Ces deux‑là se connaissent depuis des décennies, depuis 1997, pour être précis. Nicolas Montalègre arrive dans la concession familiale comme stagiaire, un BTS force de vente en poche. Un choix naturel pour ce passionné d’automobile d’aller travailler chez le concessionnaire Volkswagen local. Car Scala est dans l’Ariège une adresse connue. "L’histoire a débuté avec mon père, Timo Stival, lance Franck Stival. Il était immigré italien et a commencé à travailler en vendant des Simca à Foix (09)."
En 1979, Timo Stival se met à son compte et trois ans plus tard, il devient concessionnaire Peugeot‑Talbot dans la petite préfecture au pied des Pyrénées. C’est à cette période que le nom "Scala", acronyme de "société commerciale automobile du lac", fait son apparition. "Mon père adorait jouer avec les mots, glisse Franck Stival. Scala, ce n’est probablement pas très original, mais c’était facile à prononcer et à se souvenir."
Mais bien au‑delà de cette approche empirique de marketing, c’est surtout son action dans le VO qui a fait le succès du groupe et qui continue à le faire. "Nous avons toujours fait de l’occasion, nous avons un ratio d’un pour un", indique Nicolas Montalègre.
Dans le giron de Volkswagen
En 1995, le concessionnaire a l’occasion de se développer, toujours à Foix, avec l’enseigne Volkswagen. "C’est ma sœur Sandra qui travaillait déjà dans l’entreprise qui a pris en charge cette adresse, se rappelle Franck Stival, qui rejoint la société trois ans plus tard et rencontre Nicolas Montalègre, de dix ans son cadet. J’ai commencé chez Ford dans le véhicule utilitaire, un univers qui m’a toujours plus", poursuit‑il.
La veille de notre entretien, il avait d’ailleurs passé une partie de son week‑end à "potasser" la brochure du nouveau Volkswagen Transporter, très heureux d’avoir un nouveau véhicule à vendre.
Les deux hommes ne le savent pas encore, mais la prise du panneau Volkswagen sera le début d’une belle histoire. La concession, qui, en 1998, vendait 220 Volkswagen, 50 Audi et 300 VO, déménage en 2002 à Pamiers (09), la plus grande ville du département.
Un sacré challenge pour cette jeune équipe, mais elle a le soutien d’un certain André Trigano, maire de la commune, passionné de belles automobiles et surtout fondateur du groupe éponyme, leader mondial dans le monde des loisirs. "On a été les premiers à s’installer au nord de Pamiers, sur la route de Toulouse", se rappelle Franck Stival.
Un village automobile
En venant dans cette zone commerciale, le groupe crée sans le savoir un appel d’air pour d’autres concessions qui, au fil des années, s’installent dans ce qui va devenir un village automobile. "Ici, les clients ont à leur disposition 700 à 800 voitures exposées en permanence", relate Nicolas Montalègre.
Les deux années qui suivent seront fortes en changements.
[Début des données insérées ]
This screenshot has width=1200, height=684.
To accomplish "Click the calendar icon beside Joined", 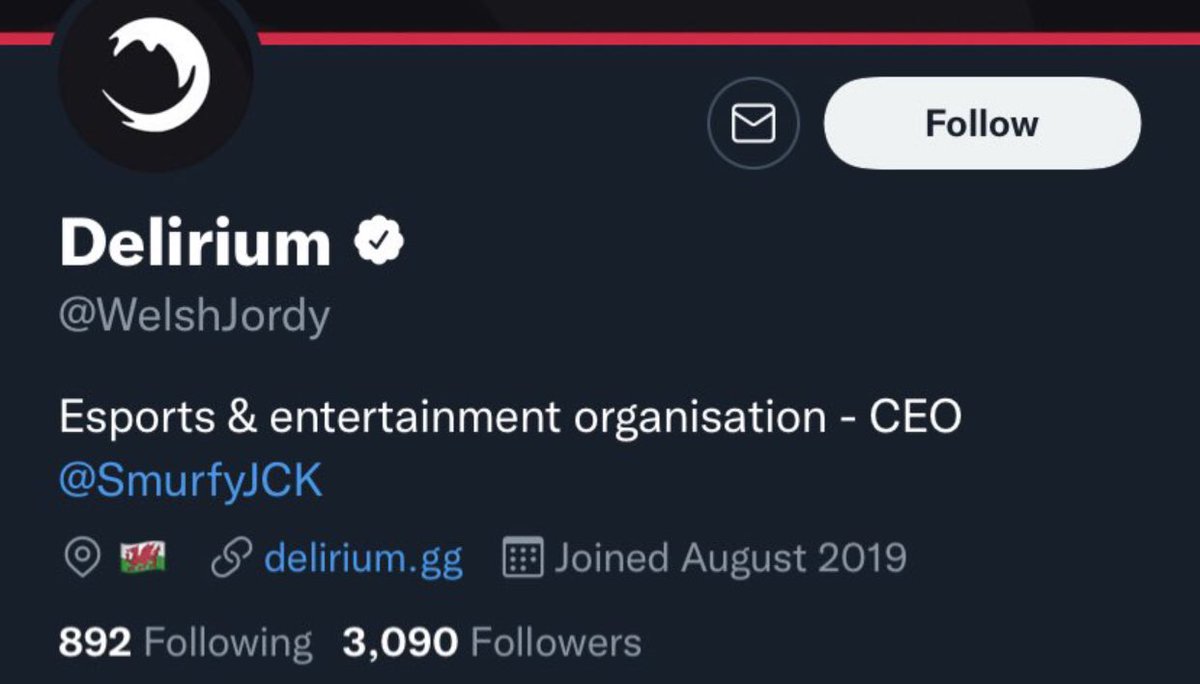I will coord(521,558).
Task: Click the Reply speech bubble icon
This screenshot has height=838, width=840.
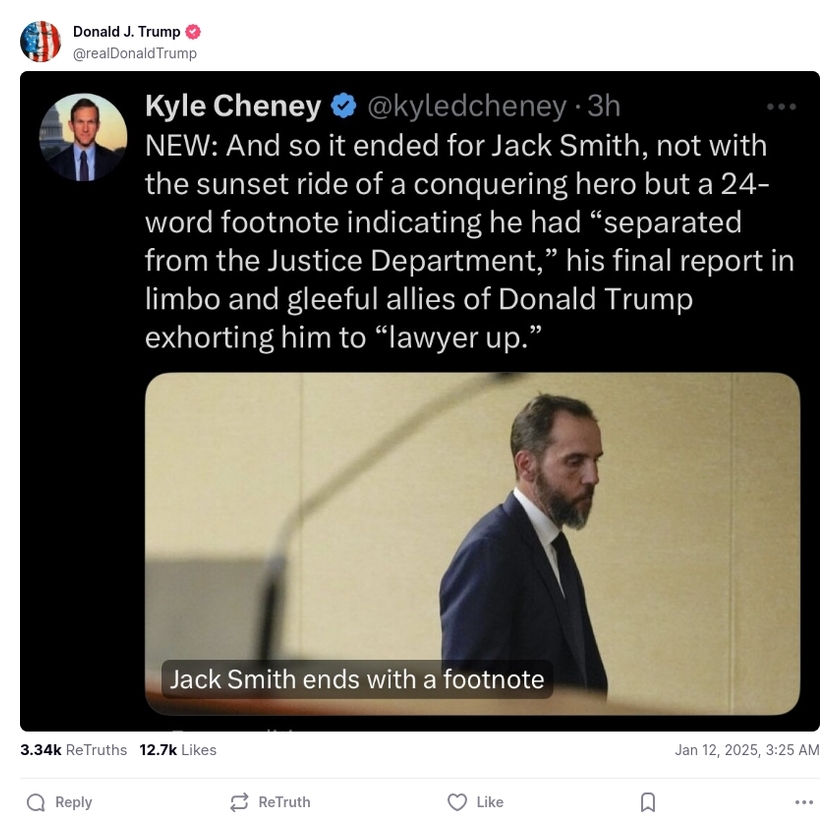Action: pyautogui.click(x=36, y=802)
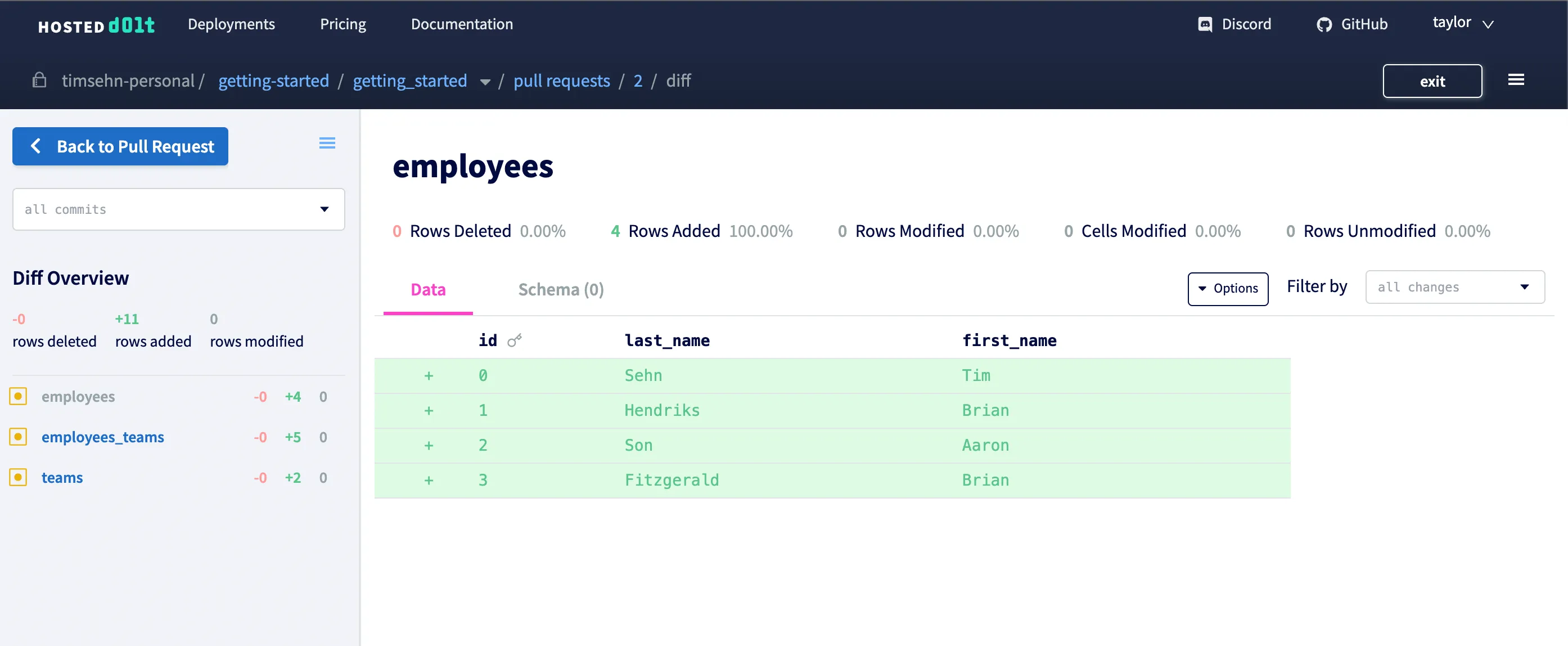Image resolution: width=1568 pixels, height=646 pixels.
Task: Open the hamburger menu next to exit
Action: [x=1516, y=80]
Le garage historique Peugeot sera cédé, "à contrecœur", glisse Franck Stival, Nicolas Montalègre intègre le capital de l’entreprise avec une prise de participation de 5 % et le groupe se développe avec d’autres marques.
Skoda, Kia et Chevrolet s’installent ainsi à Pamiers, mais très vite, les deux hommes voient bien que cela ne suffira pas s’ils veulent que le groupe Scala ait un avenir.
Vitesse supérieure
Le développement passera par Perpignan (66). Bien que l’Ariège et les Pyrénées‑Orientales soient limitrophes, le flux économique n’est pas naturel. Mais la concession Volkswagen et Audi est mal en point et le constructeur surveille ces deux hommes qui ont de très bons résultats. "Le rachat aura mis six ans à se conclure", se remémorent‑ils. Là, ils basculent dans un autre univers.
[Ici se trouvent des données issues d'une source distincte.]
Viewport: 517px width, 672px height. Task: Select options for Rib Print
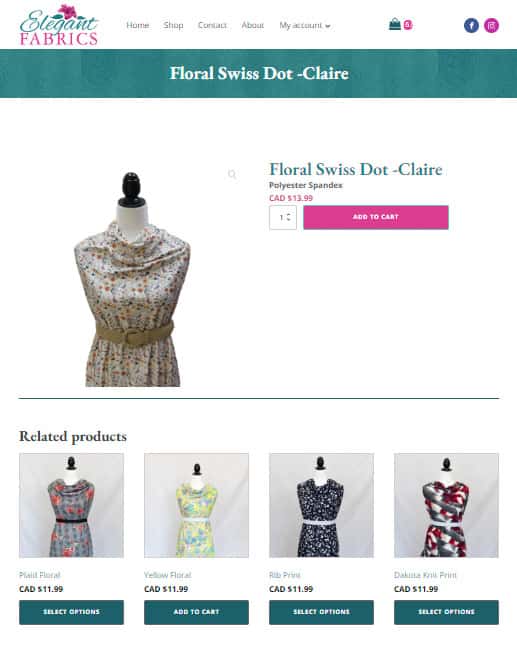[x=321, y=612]
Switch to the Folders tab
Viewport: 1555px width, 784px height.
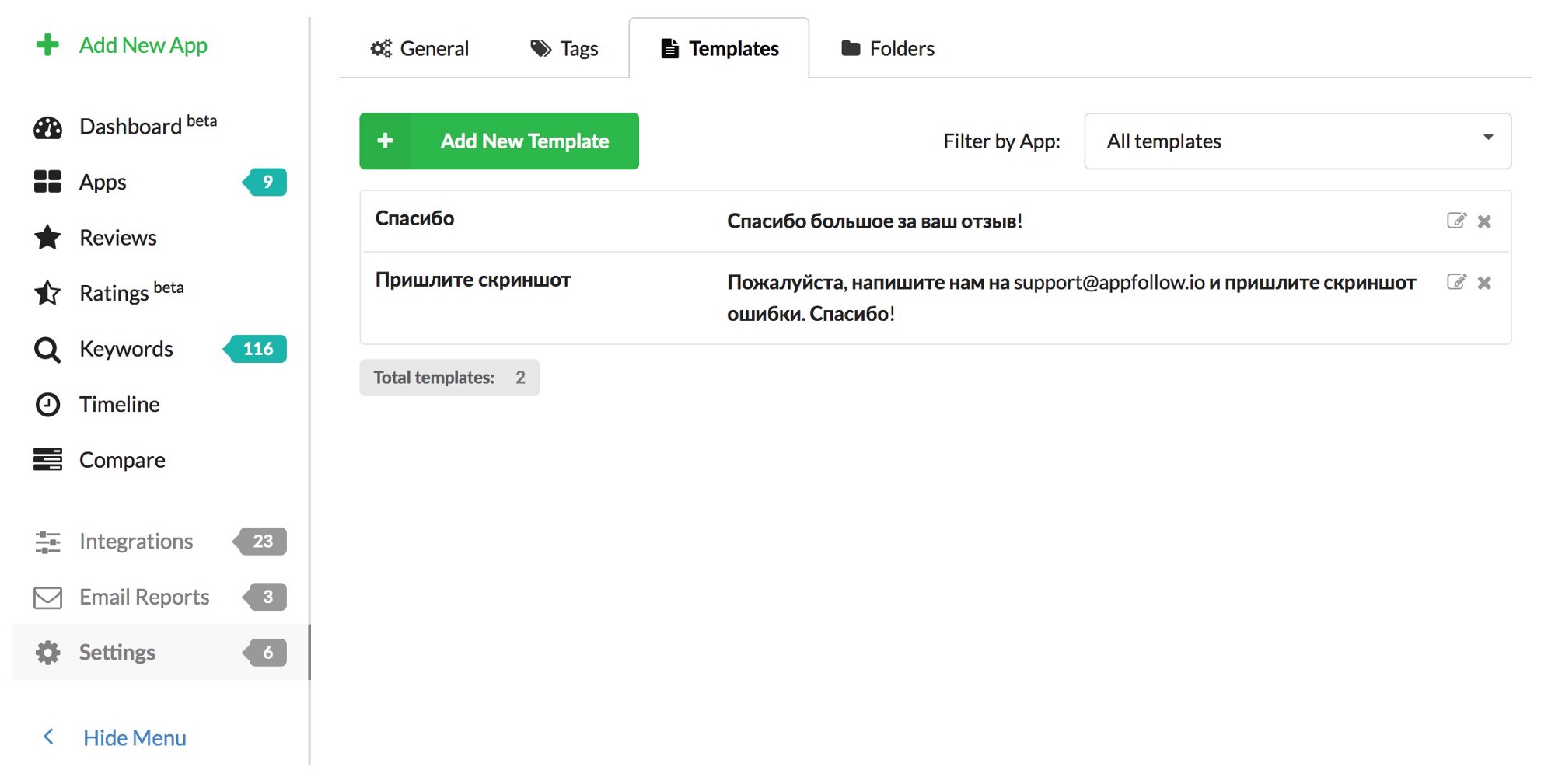888,49
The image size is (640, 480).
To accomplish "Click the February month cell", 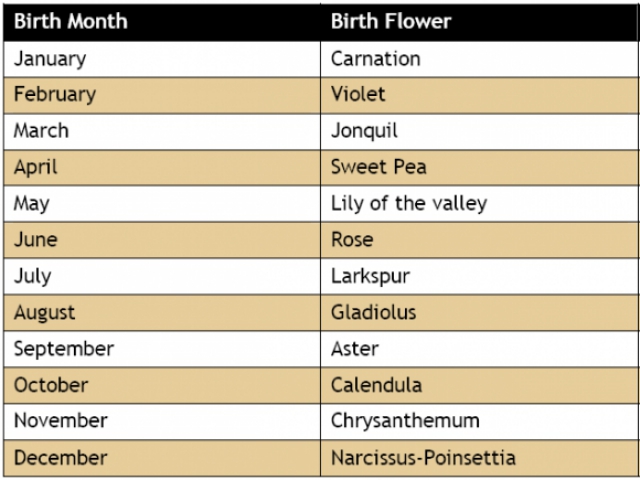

"Le showroom faisait deux fois notre chiffre d’affaires sur un territoire trois fois plus grand que celui de Pamiers", glisse Franck Stival. De quoi donner quelques sueurs froides. "On jouait notre avenir professionnel, se rappellent‑ils. D’autant plus qu’il a fallu repartir d’une feuille blanche et que le personnel était deux fois plus nombreux que celui de nos affaires de Pamiers."
Mais les deux hommes savent faire. Bien faire. En seulement quelques mois, ils transforment cette concession morose en un site performant. "Pour y arriver, nous avons eu le soutien du constructeur, notamment d’Audi", soulignent‑ils.
Ce premier rachat sera le pivot de leur essor. Nicolas Montalègre augmente ses parts dans le capital et les deux hommes se développent. Cela passe notamment par le véhicule d’occasion haut de gamme.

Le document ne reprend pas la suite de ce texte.